◆ **Assignment**:
Can you recast every line of the listing below as a numbered list, leaving out the blank lines?

[Items listed in a dataset]
════════════════════

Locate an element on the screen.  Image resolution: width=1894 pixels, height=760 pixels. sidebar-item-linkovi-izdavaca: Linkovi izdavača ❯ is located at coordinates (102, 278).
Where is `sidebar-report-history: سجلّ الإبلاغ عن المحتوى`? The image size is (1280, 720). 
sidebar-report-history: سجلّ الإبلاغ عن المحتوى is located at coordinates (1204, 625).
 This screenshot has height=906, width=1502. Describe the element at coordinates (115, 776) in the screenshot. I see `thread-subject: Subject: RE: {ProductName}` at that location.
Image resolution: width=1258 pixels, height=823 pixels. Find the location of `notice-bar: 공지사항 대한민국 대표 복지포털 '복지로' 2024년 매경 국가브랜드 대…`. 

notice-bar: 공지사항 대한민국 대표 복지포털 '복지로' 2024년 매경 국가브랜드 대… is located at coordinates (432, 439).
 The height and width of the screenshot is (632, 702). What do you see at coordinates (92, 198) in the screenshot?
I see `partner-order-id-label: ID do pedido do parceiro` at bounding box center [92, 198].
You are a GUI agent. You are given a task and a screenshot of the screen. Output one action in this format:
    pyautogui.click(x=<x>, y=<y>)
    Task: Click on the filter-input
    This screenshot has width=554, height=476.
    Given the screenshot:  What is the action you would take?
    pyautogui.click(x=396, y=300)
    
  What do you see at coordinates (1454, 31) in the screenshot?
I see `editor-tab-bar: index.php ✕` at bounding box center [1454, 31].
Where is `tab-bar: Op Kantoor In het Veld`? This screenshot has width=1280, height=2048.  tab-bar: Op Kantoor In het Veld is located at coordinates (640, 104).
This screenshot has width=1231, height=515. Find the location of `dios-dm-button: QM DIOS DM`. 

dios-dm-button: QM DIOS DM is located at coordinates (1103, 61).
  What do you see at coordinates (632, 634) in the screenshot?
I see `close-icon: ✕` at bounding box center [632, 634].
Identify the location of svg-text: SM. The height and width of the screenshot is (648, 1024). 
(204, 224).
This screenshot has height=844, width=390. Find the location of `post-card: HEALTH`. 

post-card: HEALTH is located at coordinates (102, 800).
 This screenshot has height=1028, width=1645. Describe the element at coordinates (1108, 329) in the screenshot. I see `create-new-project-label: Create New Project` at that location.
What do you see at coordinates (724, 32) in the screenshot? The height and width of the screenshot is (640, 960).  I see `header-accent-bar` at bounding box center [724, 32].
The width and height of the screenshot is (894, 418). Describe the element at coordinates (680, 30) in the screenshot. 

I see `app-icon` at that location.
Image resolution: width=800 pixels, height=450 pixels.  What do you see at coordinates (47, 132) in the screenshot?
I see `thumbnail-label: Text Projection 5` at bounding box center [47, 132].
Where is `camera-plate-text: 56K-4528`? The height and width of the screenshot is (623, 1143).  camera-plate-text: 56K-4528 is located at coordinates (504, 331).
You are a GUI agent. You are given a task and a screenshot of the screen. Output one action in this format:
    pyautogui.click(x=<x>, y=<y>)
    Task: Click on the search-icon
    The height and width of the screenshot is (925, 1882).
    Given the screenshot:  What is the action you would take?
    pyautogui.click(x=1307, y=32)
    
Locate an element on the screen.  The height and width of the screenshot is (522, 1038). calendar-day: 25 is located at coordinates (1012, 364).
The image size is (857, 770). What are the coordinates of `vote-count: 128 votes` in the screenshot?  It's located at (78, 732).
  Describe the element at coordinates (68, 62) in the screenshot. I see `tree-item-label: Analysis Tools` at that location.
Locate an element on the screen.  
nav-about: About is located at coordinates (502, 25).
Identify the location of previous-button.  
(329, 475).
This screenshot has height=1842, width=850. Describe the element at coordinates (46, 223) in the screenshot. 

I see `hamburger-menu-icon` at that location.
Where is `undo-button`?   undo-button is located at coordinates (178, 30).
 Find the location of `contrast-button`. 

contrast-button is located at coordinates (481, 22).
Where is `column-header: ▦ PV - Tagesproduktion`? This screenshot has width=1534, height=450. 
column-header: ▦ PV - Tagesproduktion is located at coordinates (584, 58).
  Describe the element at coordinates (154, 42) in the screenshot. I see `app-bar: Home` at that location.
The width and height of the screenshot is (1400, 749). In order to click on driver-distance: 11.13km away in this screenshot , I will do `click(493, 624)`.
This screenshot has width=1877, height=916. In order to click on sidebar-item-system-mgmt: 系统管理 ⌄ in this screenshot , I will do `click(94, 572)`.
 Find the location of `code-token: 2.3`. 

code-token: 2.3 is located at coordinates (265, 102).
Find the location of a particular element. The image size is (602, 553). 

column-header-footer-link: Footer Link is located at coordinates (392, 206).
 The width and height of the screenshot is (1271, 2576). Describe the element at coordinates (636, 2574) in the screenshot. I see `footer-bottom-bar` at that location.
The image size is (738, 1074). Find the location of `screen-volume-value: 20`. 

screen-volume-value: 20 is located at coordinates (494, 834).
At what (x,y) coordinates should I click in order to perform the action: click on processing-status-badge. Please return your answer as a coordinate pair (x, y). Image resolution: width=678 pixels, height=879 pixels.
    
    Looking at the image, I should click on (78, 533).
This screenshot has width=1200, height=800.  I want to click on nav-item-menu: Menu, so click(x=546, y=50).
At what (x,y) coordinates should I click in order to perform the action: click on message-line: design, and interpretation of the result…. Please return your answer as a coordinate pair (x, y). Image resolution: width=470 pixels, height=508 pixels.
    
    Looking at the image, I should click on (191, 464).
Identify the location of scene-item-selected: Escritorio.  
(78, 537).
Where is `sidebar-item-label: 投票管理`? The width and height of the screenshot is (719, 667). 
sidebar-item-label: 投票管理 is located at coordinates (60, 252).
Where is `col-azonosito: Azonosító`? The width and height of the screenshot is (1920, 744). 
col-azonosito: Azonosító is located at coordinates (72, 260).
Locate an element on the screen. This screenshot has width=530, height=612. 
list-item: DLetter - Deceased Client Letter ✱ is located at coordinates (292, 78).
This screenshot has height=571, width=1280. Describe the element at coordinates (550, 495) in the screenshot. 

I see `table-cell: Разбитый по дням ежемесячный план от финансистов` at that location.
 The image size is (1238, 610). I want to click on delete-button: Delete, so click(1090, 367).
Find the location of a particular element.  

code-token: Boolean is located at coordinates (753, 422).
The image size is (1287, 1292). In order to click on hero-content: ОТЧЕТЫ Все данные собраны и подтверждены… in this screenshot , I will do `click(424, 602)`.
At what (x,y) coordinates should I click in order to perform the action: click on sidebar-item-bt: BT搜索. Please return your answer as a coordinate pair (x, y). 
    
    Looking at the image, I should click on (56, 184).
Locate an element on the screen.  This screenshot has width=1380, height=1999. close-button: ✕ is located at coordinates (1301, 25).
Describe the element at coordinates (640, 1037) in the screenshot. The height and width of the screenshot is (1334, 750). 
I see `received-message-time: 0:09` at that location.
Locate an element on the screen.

════════════════════

◆ **Written response**:
1. Locate an element on the screen.  Image resolution: width=1894 pixels, height=760 pixels. sidebar-item-linkovi-izdavaca: Linkovi izdavača ❯ is located at coordinates (102, 278).
2. Where is `sidebar-report-history: سجلّ الإبلاغ عن المحتوى`? The image size is (1280, 720). 
3. sidebar-report-history: سجلّ الإبلاغ عن المحتوى is located at coordinates (1204, 625).
4.  This screenshot has height=906, width=1502. Describe the element at coordinates (115, 776) in the screenshot. I see `thread-subject: Subject: RE: {ProductName}` at that location.
5. Image resolution: width=1258 pixels, height=823 pixels. Find the location of `notice-bar: 공지사항 대한민국 대표 복지포털 '복지로' 2024년 매경 국가브랜드 대…`. 
6. notice-bar: 공지사항 대한민국 대표 복지포털 '복지로' 2024년 매경 국가브랜드 대… is located at coordinates (432, 439).
7.  The height and width of the screenshot is (632, 702). What do you see at coordinates (92, 198) in the screenshot?
8. I see `partner-order-id-label: ID do pedido do parceiro` at bounding box center [92, 198].
9. You are a GUI agent. You are given a task and a screenshot of the screen. Output one action in this format:
10.     pyautogui.click(x=<x>, y=<y>)
11.     Task: Click on the filter-input
12.     This screenshot has width=554, height=476.
13.     Given the screenshot:  What is the action you would take?
14.     pyautogui.click(x=396, y=300)
15.   What do you see at coordinates (1454, 31) in the screenshot?
16. I see `editor-tab-bar: index.php ✕` at bounding box center [1454, 31].
17. Where is `tab-bar: Op Kantoor In het Veld`? This screenshot has width=1280, height=2048.  tab-bar: Op Kantoor In het Veld is located at coordinates (640, 104).
18. This screenshot has width=1231, height=515. Find the location of `dios-dm-button: QM DIOS DM`. 
19. dios-dm-button: QM DIOS DM is located at coordinates (1103, 61).
20.   What do you see at coordinates (632, 634) in the screenshot?
21. I see `close-icon: ✕` at bounding box center [632, 634].
22. Identify the location of svg-text: SM. The height and width of the screenshot is (648, 1024). 
23. (204, 224).
24. This screenshot has height=844, width=390. Find the location of `post-card: HEALTH`. 
25. post-card: HEALTH is located at coordinates (102, 800).
26.  This screenshot has height=1028, width=1645. Describe the element at coordinates (1108, 329) in the screenshot. I see `create-new-project-label: Create New Project` at that location.
27. What do you see at coordinates (724, 32) in the screenshot? The height and width of the screenshot is (640, 960).  I see `header-accent-bar` at bounding box center [724, 32].
28. The width and height of the screenshot is (894, 418). Describe the element at coordinates (680, 30) in the screenshot. 
29. I see `app-icon` at that location.
30. Image resolution: width=800 pixels, height=450 pixels.  What do you see at coordinates (47, 132) in the screenshot?
31. I see `thumbnail-label: Text Projection 5` at bounding box center [47, 132].
32. Where is `camera-plate-text: 56K-4528`? The height and width of the screenshot is (623, 1143).  camera-plate-text: 56K-4528 is located at coordinates (504, 331).
33. You are a GUI agent. You are given a task and a screenshot of the screen. Output one action in this format:
34.     pyautogui.click(x=<x>, y=<y>)
35.     Task: Click on the search-icon
36.     The height and width of the screenshot is (925, 1882).
37.     Given the screenshot:  What is the action you would take?
38.     pyautogui.click(x=1307, y=32)
39. Locate an element on the screen.  The height and width of the screenshot is (522, 1038). calendar-day: 25 is located at coordinates (1012, 364).
40. The image size is (857, 770). What are the coordinates of `vote-count: 128 votes` in the screenshot?  It's located at (78, 732).
41.   Describe the element at coordinates (68, 62) in the screenshot. I see `tree-item-label: Analysis Tools` at that location.
42. Locate an element on the screen.  
43. nav-about: About is located at coordinates (502, 25).
44. Identify the location of previous-button.  
45. (329, 475).
46. This screenshot has height=1842, width=850. Describe the element at coordinates (46, 223) in the screenshot. 
47. I see `hamburger-menu-icon` at that location.
48. Where is `undo-button`?   undo-button is located at coordinates (178, 30).
49.  Find the location of `contrast-button`. 
50. contrast-button is located at coordinates (481, 22).
51. Where is `column-header: ▦ PV - Tagesproduktion`? This screenshot has width=1534, height=450. 
52. column-header: ▦ PV - Tagesproduktion is located at coordinates (584, 58).
53.   Describe the element at coordinates (154, 42) in the screenshot. I see `app-bar: Home` at that location.
54. The width and height of the screenshot is (1400, 749). In order to click on driver-distance: 11.13km away in this screenshot , I will do `click(493, 624)`.
55. This screenshot has width=1877, height=916. In order to click on sidebar-item-system-mgmt: 系统管理 ⌄ in this screenshot , I will do `click(94, 572)`.
56.  Find the location of `code-token: 2.3`. 
57. code-token: 2.3 is located at coordinates (265, 102).
58. Find the location of a particular element. The image size is (602, 553). 
59. column-header-footer-link: Footer Link is located at coordinates (392, 206).
60.  The width and height of the screenshot is (1271, 2576). Describe the element at coordinates (636, 2574) in the screenshot. I see `footer-bottom-bar` at that location.
61. The image size is (738, 1074). Find the location of `screen-volume-value: 20`. 
62. screen-volume-value: 20 is located at coordinates (494, 834).
63. At what (x,y) coordinates should I click in order to perform the action: click on processing-status-badge. Please return your answer as a coordinate pair (x, y). Image resolution: width=678 pixels, height=879 pixels.
64.     Looking at the image, I should click on (78, 533).
65. This screenshot has width=1200, height=800.  I want to click on nav-item-menu: Menu, so click(x=546, y=50).
66. At what (x,y) coordinates should I click in order to perform the action: click on message-line: design, and interpretation of the result…. Please return your answer as a coordinate pair (x, y). Image resolution: width=470 pixels, height=508 pixels.
67.     Looking at the image, I should click on (191, 464).
68. Identify the location of scene-item-selected: Escritorio.  
69. (78, 537).
70. Where is `sidebar-item-label: 投票管理`? The width and height of the screenshot is (719, 667). 
71. sidebar-item-label: 投票管理 is located at coordinates (60, 252).
72. Where is `col-azonosito: Azonosító`? The width and height of the screenshot is (1920, 744). 
73. col-azonosito: Azonosító is located at coordinates (72, 260).
74. Locate an element on the screen. This screenshot has width=530, height=612. 
75. list-item: DLetter - Deceased Client Letter ✱ is located at coordinates (292, 78).
76. This screenshot has height=571, width=1280. Describe the element at coordinates (550, 495) in the screenshot. 
77. I see `table-cell: Разбитый по дням ежемесячный план от финансистов` at that location.
78.  The image size is (1238, 610). I want to click on delete-button: Delete, so click(1090, 367).
79. Find the location of a particular element.  
80. code-token: Boolean is located at coordinates (753, 422).
81. The image size is (1287, 1292). In order to click on hero-content: ОТЧЕТЫ Все данные собраны и подтверждены… in this screenshot , I will do `click(424, 602)`.
82. At what (x,y) coordinates should I click in order to perform the action: click on sidebar-item-bt: BT搜索. Please return your answer as a coordinate pair (x, y). 
83.     Looking at the image, I should click on (56, 184).
84. Locate an element on the screen.  This screenshot has width=1380, height=1999. close-button: ✕ is located at coordinates (1301, 25).
85. Describe the element at coordinates (640, 1037) in the screenshot. The height and width of the screenshot is (1334, 750). 
86. I see `received-message-time: 0:09` at that location.
87. Locate an element on the screen.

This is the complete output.